The high concentration of polyunsaturated fatty acids (PUFAs) observed in North African and Masri donkey meat is a result of the leanness of this species. When the fat content is low, the contribution of phospholipids to the meat’s fatty acid profile becomes more significant. These phospholipids are more unsaturated than triglycerides. This increase in PUFAs is consistent with findings in Martina Franca donkey meat [14] and brings the PUFA/SFA and n-6/n-3 ratios in donkey meat close to the recommended benchmark values, surpassing those found in beef, lamb, and pork meat [53].

Although the atherogenic and thrombogenic indices (parameters estimating the risk of artery obstruction and atherosclerosis) are similar for both donkey populations and comparable to values from previous studies [6,14,47], it is crucial to consider the specific metabolic effects of saturated and polyunsaturated fatty acids, as fatty acids can have different impacts on the prevention or promotion of atherosclerotic and thrombotic phenomena. The atherogenic and thrombogenic nature of certain fatty acids, such as C12:0, C14:0, C16:0, and C18:0, is highlighted by these indices.

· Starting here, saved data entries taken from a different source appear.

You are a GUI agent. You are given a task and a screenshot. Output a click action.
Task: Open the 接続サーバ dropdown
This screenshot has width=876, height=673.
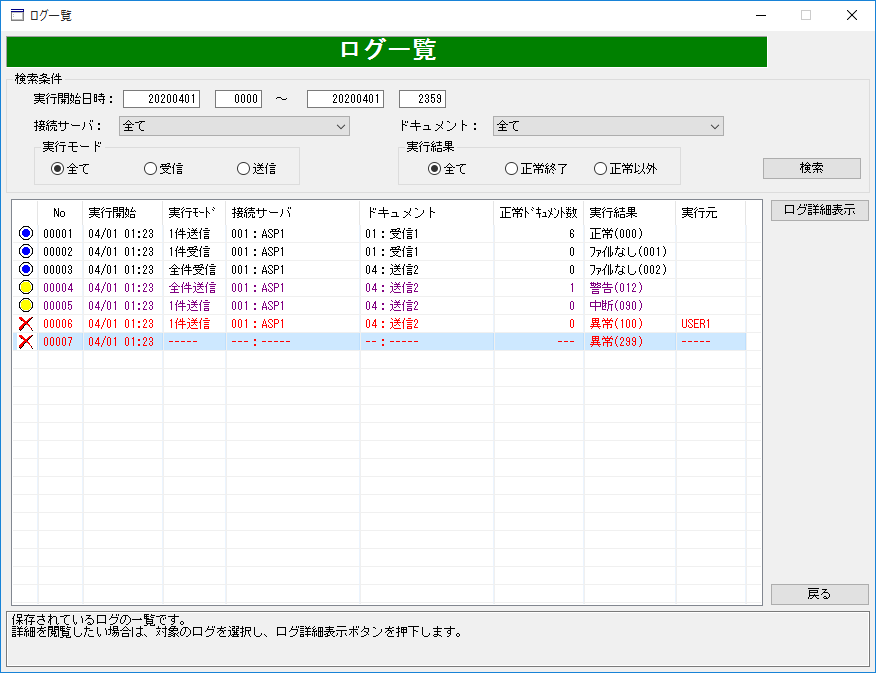pos(234,126)
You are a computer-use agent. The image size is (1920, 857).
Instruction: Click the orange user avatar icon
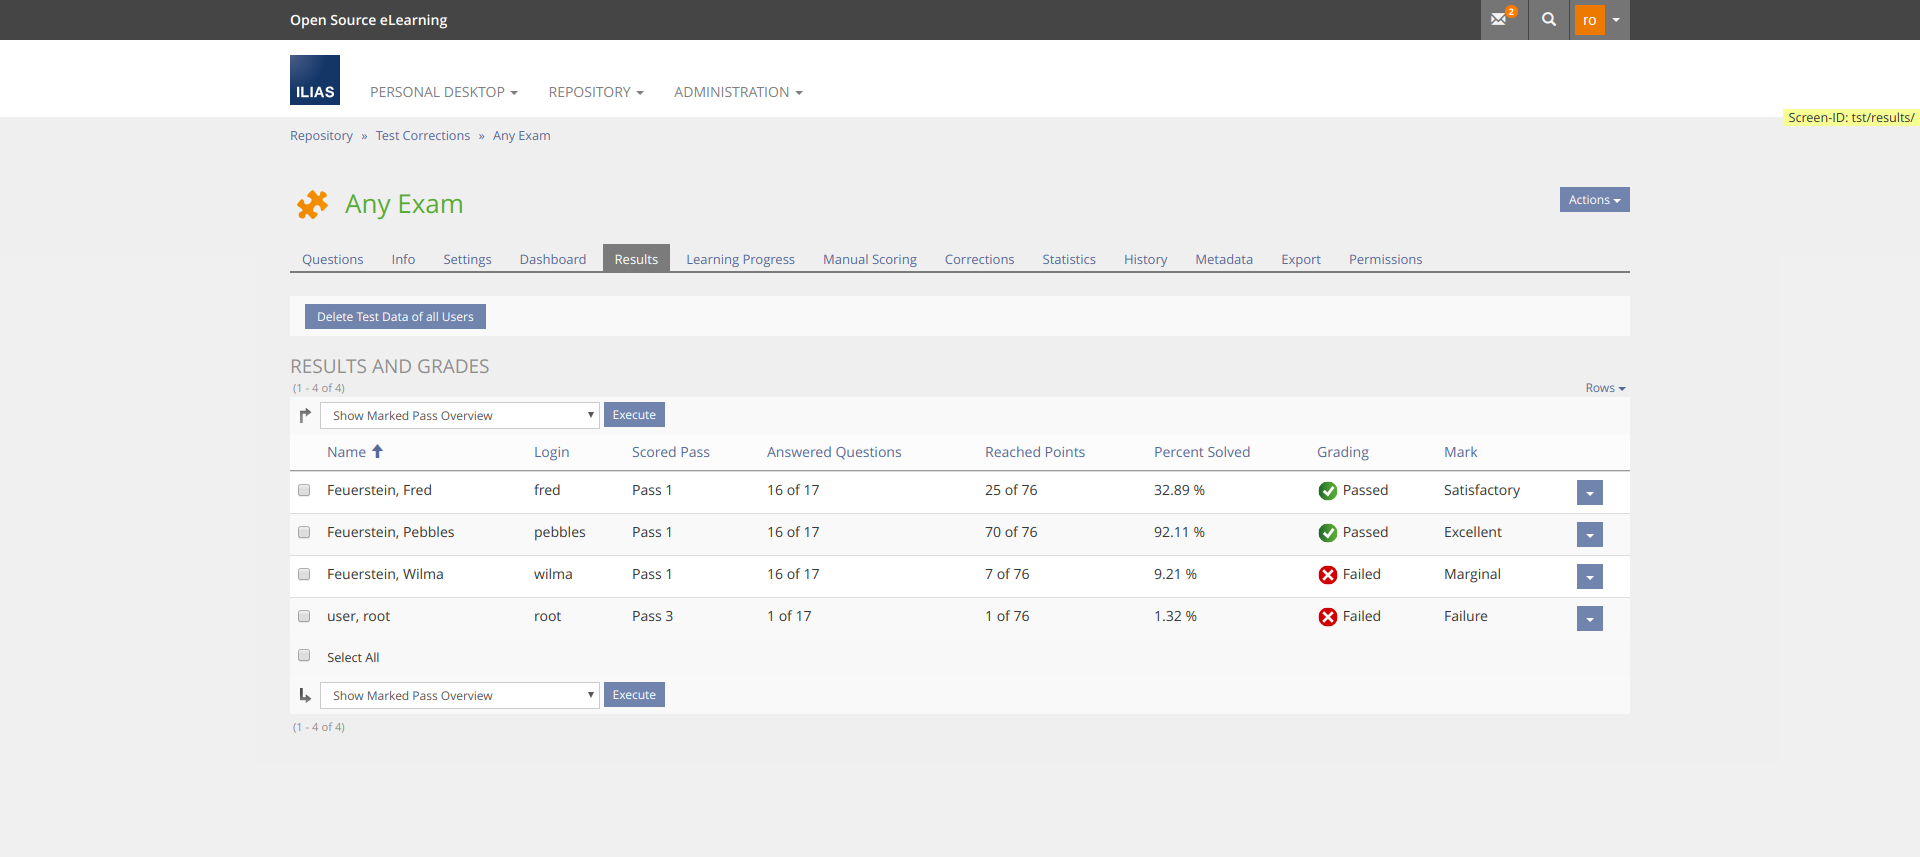(1589, 20)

The differences in the fatty acid profile between the two studied donkey populations could be attributed to variations in phospholipid levels, which tends to be higher in red oxidative muscle fibers than in glycolytic muscle fibers [54].

It is important to note that donkey meat exhibits slightly higher values than the WHO’s recommended threshold for the n-6/n-3 ratio, mainly due to elevated levels of linoleic acid (C18:2) and arachidonic acid (C20:4) compared to ruminant meat [6].

4. Conclusions

The experimental results of the study comparing Masri and North African donkey breeds underscored significant differences in carcass characteristics and meat quality, positioning North African donkeys as having preferable traits such as higher final body weights, cold carcass weights, and lower cooking losses. The findings emphasize the potential value of North African donkey meat over Masri donkey meat, particularly in terms of its nutritional richness and cooking properties. Taken together, the results confirm donkey meat as a valuable source of protein and essential amino acids, in optimal quantities. Moreover, due to its high content of polyunsaturated fatty acids and a significant n-6/n-3 ratio, donkey meat can be recommended for individuals with heart problems and blood count disorders, particularly anemic individuals.

These distinctions highlight the importance of recognizing the unique qualities of donkey meat and its potential as a desirable alternative to traditional red meats in the Mediterranean area. Moreover, the study emphasized the significance of donkeys in Tunisia and advocated for the promotion of donkey breeding, indicating that with proper attention, donkeys could serve as a valuable alternative to ruminants. The potential benefits for farmers in the Mediterranean region were highlighted, suggesting that investing in donkey breeding could provide economic advantages and contribute to the sustainability of local farming practices.